(Beginning of DATA FOR THIS TASK)
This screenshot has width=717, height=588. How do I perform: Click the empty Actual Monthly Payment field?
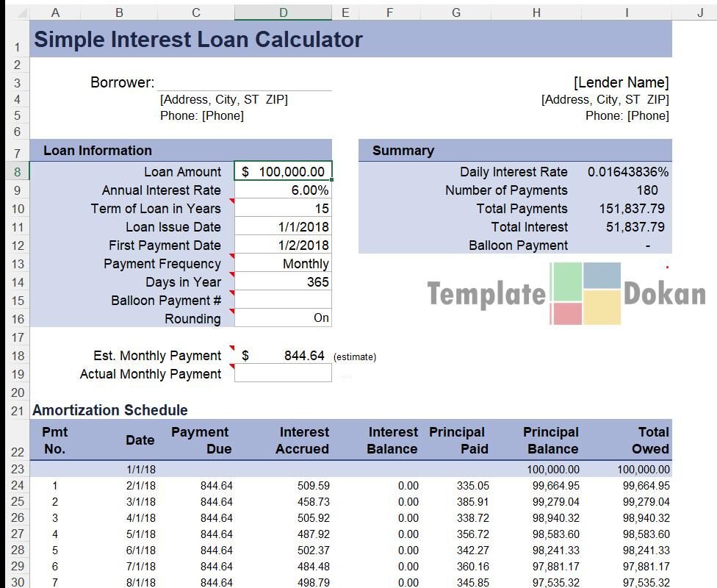pos(283,374)
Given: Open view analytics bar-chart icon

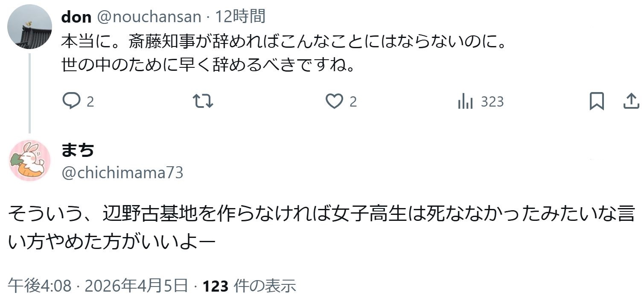Looking at the screenshot, I should coord(465,101).
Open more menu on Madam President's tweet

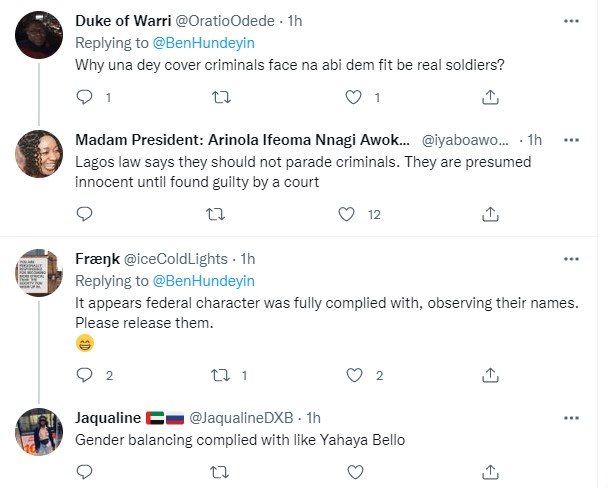point(571,139)
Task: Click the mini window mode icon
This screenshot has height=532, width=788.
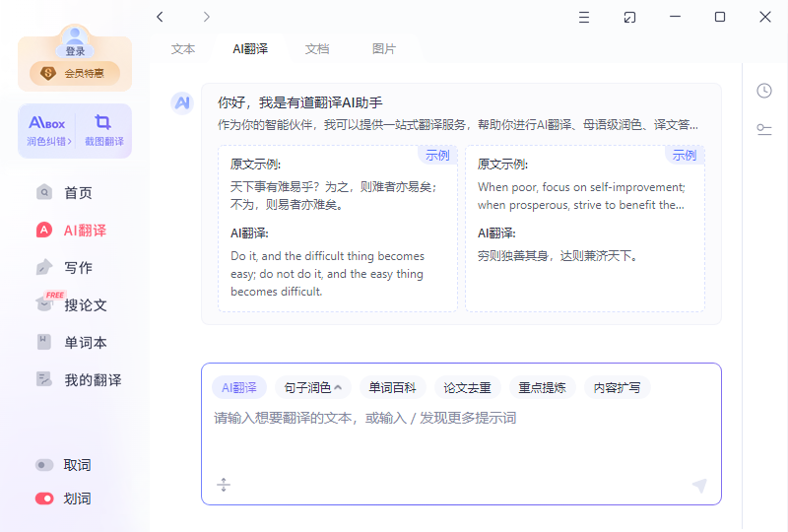Action: pyautogui.click(x=629, y=17)
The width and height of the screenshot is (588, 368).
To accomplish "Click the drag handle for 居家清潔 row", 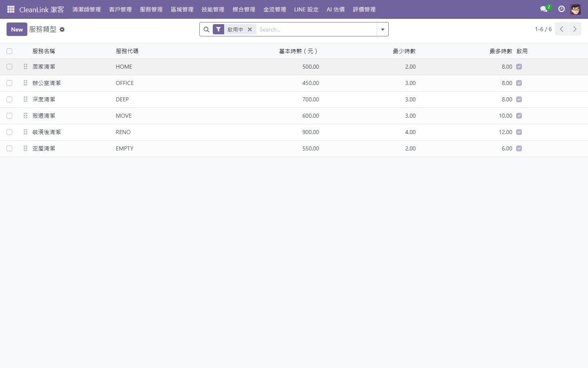I will click(x=25, y=67).
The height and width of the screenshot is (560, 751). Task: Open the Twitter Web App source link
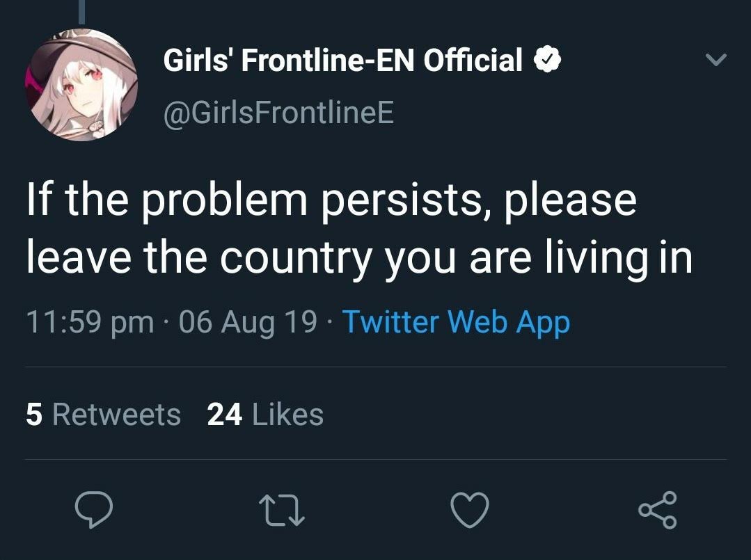click(456, 321)
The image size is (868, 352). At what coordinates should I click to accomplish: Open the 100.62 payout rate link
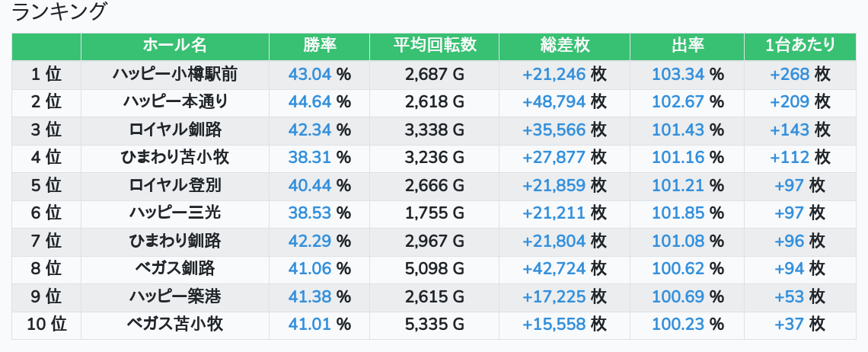click(678, 268)
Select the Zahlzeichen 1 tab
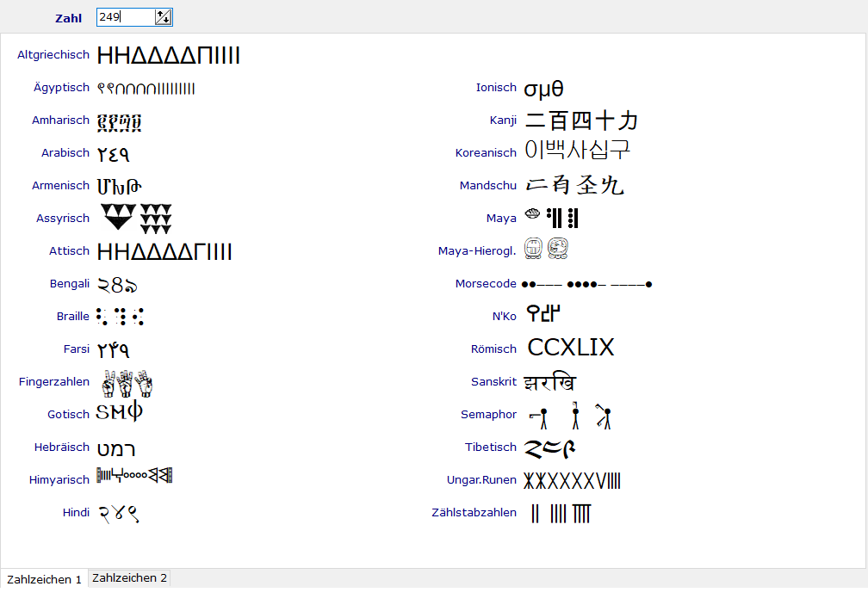This screenshot has width=868, height=611. coord(44,579)
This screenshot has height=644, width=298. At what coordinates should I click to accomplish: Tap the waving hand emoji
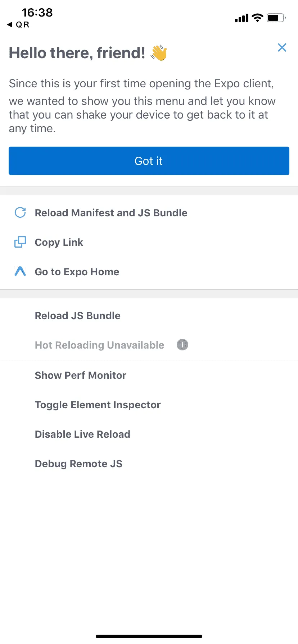point(159,53)
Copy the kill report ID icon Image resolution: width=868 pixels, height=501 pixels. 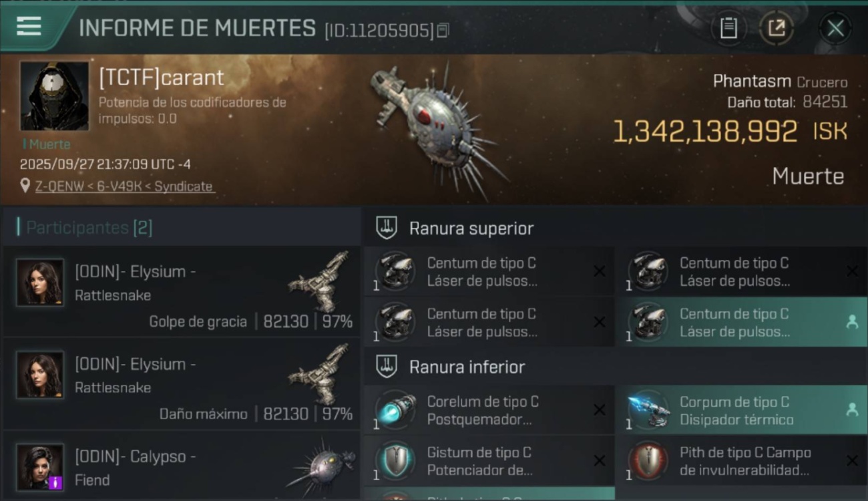click(443, 30)
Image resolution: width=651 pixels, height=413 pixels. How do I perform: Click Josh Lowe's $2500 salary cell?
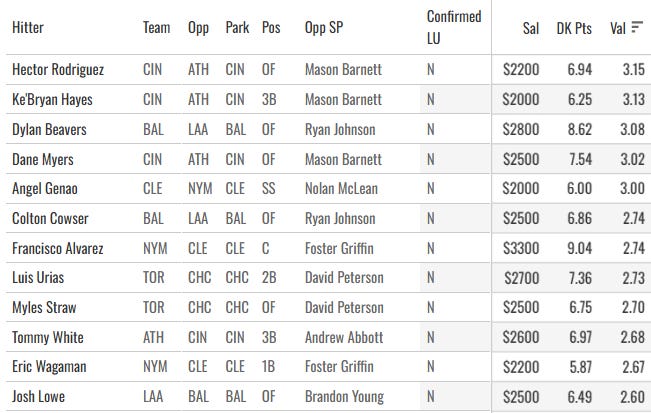[x=521, y=397]
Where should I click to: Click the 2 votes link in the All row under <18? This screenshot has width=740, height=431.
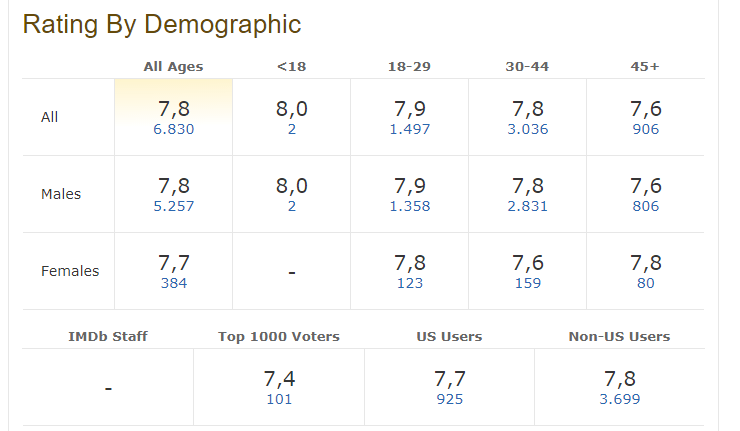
(End of DATA FOR THIS TASK)
### [TASK INSTRUCTIONS]
Set down word for word the lines from the first entry through the line with "Task: Click the mini window mode icon", both included, omitting pictures.

### [TASK RESULT]
This screenshot has width=717, height=588. How do I perform: Click the empty Actual Monthly Payment field?
pos(283,374)
Given: Open view analytics bar-chart icon

Looking at the screenshot, I should coord(465,101).
Open more menu on Madam President's tweet

point(571,139)
Task: Click the mini window mode icon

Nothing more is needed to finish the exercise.